Наскоро ужинаем и мертвецки засыпаем.
…Пробуждение наступает неожиданно, и спросонья я долго не могу понять, что происходит. На светлом фоне окна вырисовывается медвежья голова. Медведь нащупывает передними лапами точку опоры для того, чтобы перебросить свое тяжелое тело через окно. Лапа уперлась на нары около самой головы Александра. Он крепко спит. Возле Александра мирно лежит бердана. Я осторожно, стараясь не нарушить тишины, протягиваю руку и сильно толкаю Александра в бок. В тот же момент замечаю второго медведя, деловито лезущего в дверь.
Александр открывает глаза и моментально скатывается на пол. Медведь, не шевелясь, с недоумением оглядывается по сторонам.

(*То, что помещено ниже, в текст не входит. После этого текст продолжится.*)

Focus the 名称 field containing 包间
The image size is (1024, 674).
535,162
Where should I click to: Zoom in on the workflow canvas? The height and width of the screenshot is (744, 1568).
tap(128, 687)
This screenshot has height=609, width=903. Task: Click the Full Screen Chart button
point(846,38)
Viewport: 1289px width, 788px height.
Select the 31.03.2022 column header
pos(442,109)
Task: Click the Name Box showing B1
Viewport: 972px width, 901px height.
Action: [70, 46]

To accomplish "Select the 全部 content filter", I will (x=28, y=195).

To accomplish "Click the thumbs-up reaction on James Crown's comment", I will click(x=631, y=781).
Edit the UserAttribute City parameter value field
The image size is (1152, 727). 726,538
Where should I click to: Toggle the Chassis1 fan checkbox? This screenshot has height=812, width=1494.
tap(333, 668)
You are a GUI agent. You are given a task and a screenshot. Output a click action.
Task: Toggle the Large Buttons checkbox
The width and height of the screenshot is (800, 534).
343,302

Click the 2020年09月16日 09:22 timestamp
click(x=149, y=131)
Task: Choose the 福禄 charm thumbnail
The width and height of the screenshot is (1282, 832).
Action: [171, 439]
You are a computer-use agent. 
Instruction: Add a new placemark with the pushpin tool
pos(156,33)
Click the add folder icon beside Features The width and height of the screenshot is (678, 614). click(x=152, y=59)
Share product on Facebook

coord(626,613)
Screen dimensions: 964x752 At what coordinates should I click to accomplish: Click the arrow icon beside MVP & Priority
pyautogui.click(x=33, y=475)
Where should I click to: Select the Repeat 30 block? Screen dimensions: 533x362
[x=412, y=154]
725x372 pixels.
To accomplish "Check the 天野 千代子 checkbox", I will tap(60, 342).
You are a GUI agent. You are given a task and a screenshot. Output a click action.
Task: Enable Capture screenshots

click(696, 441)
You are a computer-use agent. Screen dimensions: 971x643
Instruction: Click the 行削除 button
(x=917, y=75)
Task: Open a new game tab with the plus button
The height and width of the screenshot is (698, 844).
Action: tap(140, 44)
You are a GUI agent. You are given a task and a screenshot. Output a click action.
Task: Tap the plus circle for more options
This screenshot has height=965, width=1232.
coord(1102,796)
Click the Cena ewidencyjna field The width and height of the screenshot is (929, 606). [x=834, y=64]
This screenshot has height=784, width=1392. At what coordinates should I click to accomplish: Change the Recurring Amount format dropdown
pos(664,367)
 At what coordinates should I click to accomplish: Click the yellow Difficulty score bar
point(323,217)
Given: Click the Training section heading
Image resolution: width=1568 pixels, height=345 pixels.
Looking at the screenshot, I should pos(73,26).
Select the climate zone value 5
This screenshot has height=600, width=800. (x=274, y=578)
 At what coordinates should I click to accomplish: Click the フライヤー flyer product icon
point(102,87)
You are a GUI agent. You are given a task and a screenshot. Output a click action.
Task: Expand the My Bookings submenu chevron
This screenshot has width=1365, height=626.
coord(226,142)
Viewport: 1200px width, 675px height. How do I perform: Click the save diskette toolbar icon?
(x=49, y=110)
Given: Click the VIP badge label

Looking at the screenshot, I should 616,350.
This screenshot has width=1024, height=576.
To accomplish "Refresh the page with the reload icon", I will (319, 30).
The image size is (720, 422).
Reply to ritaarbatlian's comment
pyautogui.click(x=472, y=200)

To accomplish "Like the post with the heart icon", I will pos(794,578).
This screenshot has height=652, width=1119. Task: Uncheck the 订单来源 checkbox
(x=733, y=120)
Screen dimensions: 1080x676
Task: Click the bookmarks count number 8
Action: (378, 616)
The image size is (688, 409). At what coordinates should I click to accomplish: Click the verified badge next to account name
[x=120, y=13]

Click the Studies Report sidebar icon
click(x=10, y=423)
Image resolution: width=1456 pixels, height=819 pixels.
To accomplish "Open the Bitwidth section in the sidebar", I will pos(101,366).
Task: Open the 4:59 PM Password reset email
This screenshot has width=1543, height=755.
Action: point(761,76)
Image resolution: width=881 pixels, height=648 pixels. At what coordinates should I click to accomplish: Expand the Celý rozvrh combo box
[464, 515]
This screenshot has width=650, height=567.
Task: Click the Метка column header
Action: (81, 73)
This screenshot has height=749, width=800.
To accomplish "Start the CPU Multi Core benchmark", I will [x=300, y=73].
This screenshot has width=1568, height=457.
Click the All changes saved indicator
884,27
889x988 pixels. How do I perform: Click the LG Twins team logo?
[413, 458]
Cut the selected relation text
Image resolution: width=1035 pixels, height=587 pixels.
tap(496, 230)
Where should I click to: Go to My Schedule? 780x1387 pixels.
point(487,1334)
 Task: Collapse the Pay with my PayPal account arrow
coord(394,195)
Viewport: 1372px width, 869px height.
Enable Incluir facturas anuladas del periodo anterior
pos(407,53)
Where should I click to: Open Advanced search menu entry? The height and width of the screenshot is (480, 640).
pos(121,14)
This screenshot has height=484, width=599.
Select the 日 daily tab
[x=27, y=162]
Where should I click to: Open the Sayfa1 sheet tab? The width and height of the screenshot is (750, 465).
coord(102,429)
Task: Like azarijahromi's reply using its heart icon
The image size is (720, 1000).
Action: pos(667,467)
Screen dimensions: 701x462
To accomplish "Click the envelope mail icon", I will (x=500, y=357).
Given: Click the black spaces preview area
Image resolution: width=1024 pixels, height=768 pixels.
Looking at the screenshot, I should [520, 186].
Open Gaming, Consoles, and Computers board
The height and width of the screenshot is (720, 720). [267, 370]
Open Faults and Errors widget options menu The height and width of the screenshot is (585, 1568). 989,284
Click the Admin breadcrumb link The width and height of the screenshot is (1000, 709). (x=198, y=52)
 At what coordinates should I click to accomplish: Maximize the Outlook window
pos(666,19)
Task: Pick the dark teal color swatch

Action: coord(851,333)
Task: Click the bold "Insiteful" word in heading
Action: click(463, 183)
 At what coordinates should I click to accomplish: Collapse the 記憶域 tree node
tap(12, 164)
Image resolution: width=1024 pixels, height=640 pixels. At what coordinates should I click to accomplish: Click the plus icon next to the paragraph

Александр, сидя на полу, наводит бердану под левую лопатку зверя. Незваный гость, заметив хозяев, старается сползти обратно, но раздается выстрел, и зверь, судорожно дергая лапами, обдирая когтями бревна, повисает на окне. Второй медведь пускается наутек. В ту же минуту Мика соскакивает с нар, на ходу рванув свой заряженный винчестер, и исчезает за дверью. Гремит выстрел.
— Есть! Второго убил! — торжествующе кричит Мика.
Данила, пропустивший самый напряженный момент, хватается за топор и бежит разделывать туши.
— Славная медвежатина! Заменит мясные консервы. Вот мы и расквитались с «хозяевами тайги», — говорит он.
— Пакостничать не будут! — мрачно замечает Александр.
Через три дня, сложив в лабаз, устроенный на дереве, остатки продуктов и копченые медвежьи окорока, мы отправляемся в дальнейший путь. Нам предстоит новый кольцевой маршрут на плоскогорье Улахан-Чистай.